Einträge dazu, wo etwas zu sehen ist
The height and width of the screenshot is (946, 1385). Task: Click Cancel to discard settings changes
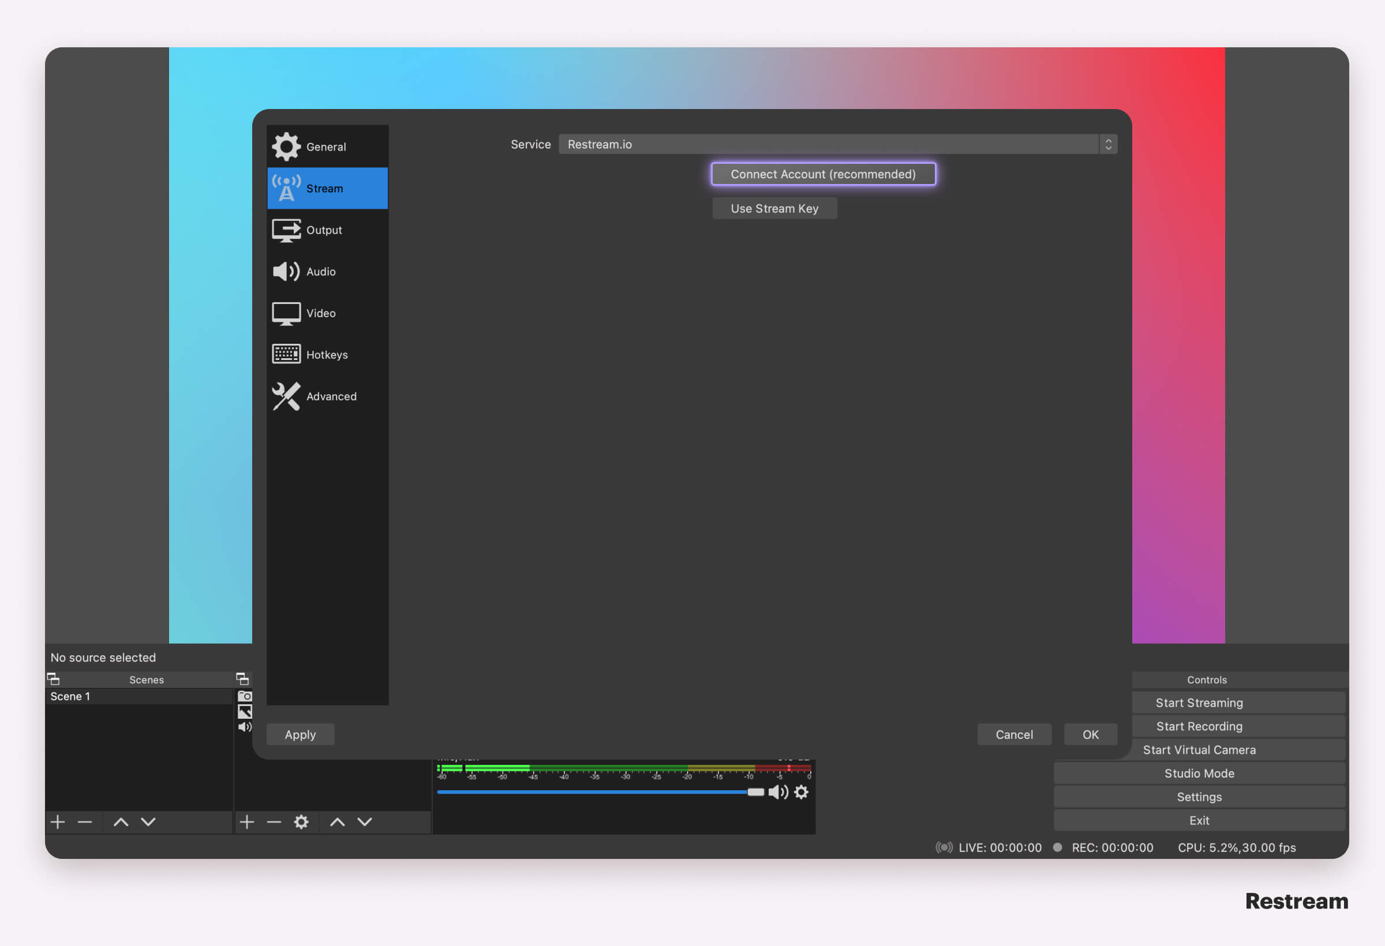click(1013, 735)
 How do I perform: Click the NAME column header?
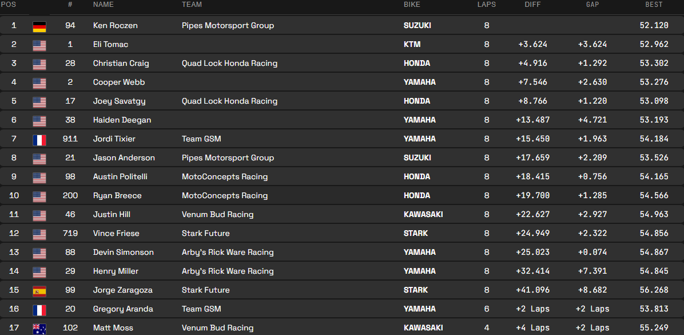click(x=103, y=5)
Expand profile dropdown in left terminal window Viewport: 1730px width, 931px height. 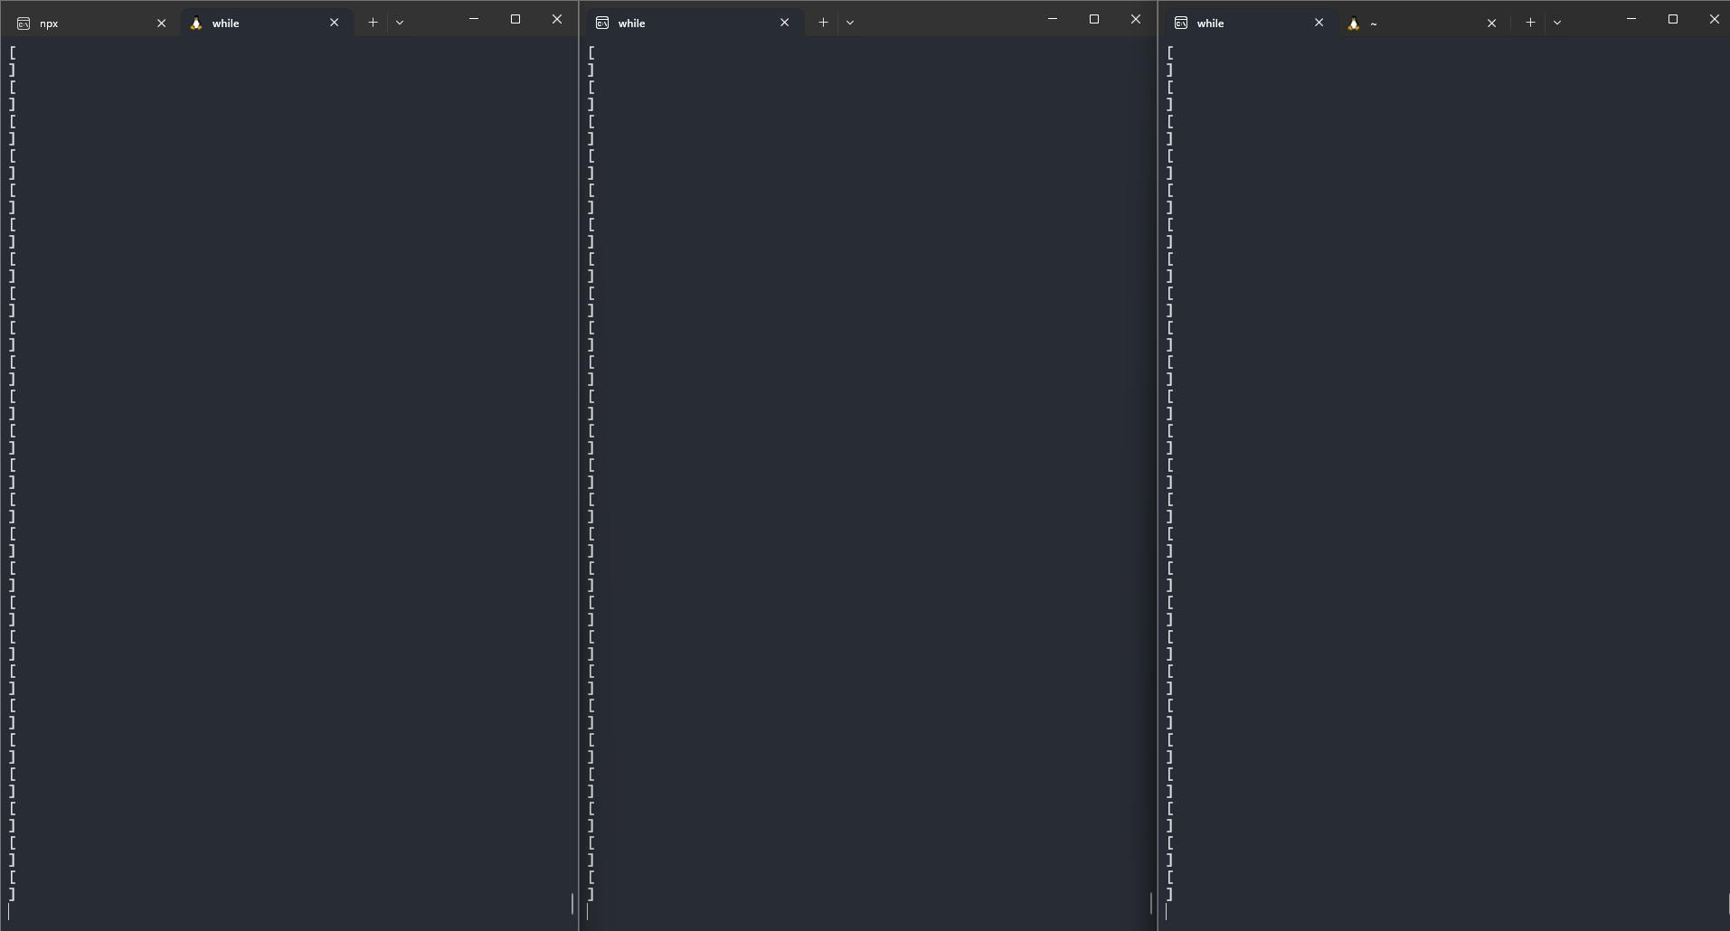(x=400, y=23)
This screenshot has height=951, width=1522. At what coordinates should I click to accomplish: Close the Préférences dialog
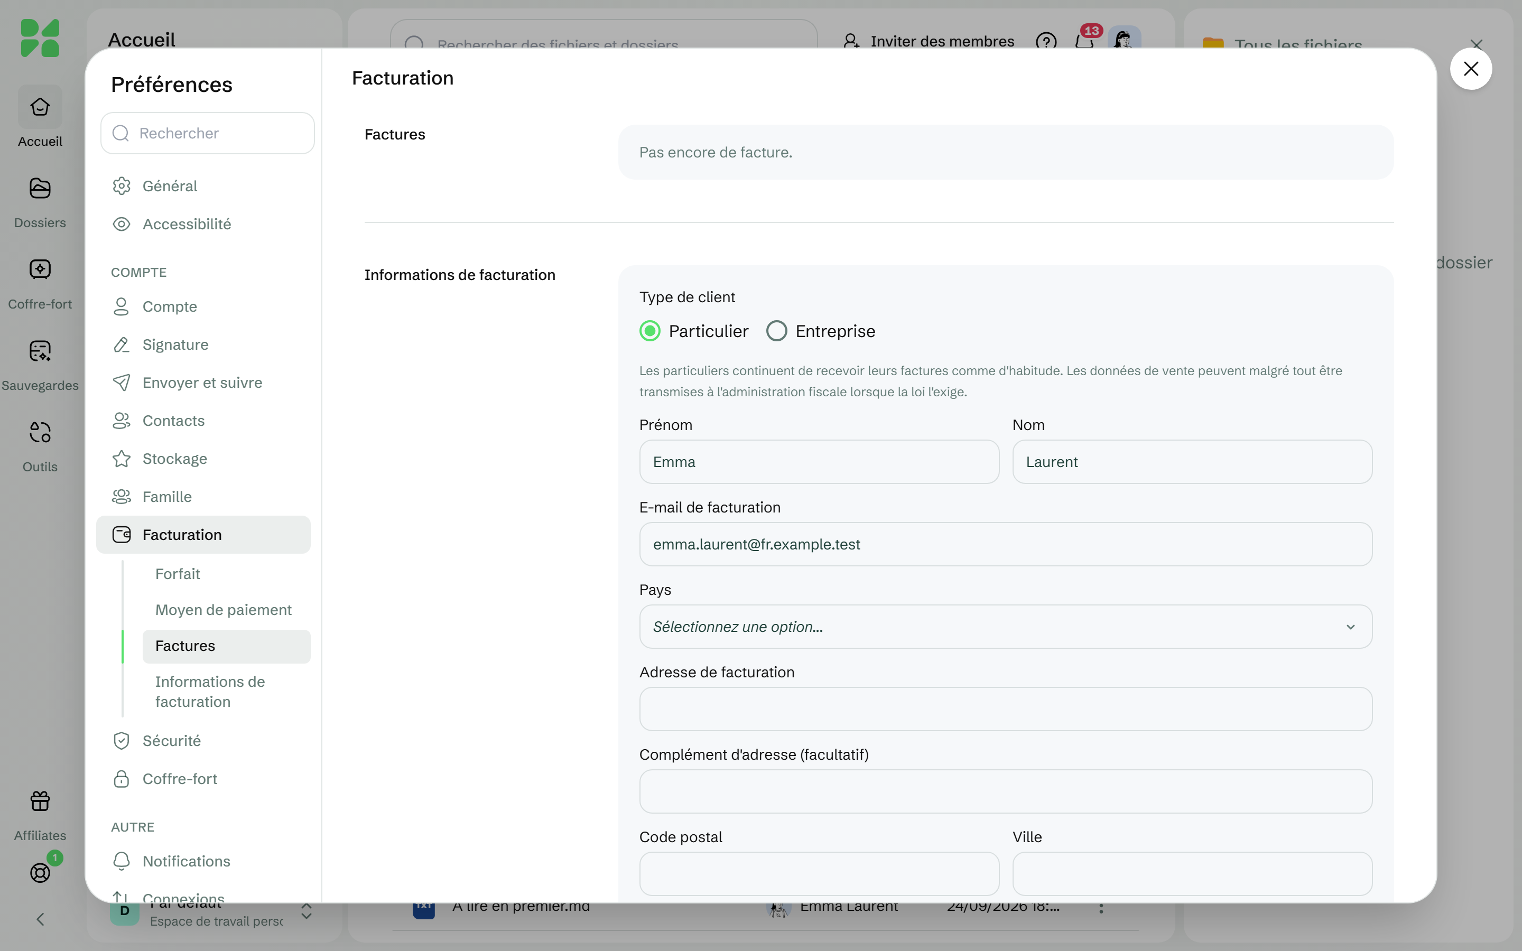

Die Aufgabe >>
Gib bitte an, wie viele Zeilen der Einträge das Wort „screenshot“ enthalten. Nenne nur die Zahl.

Antwort zur Aufgabe >>
2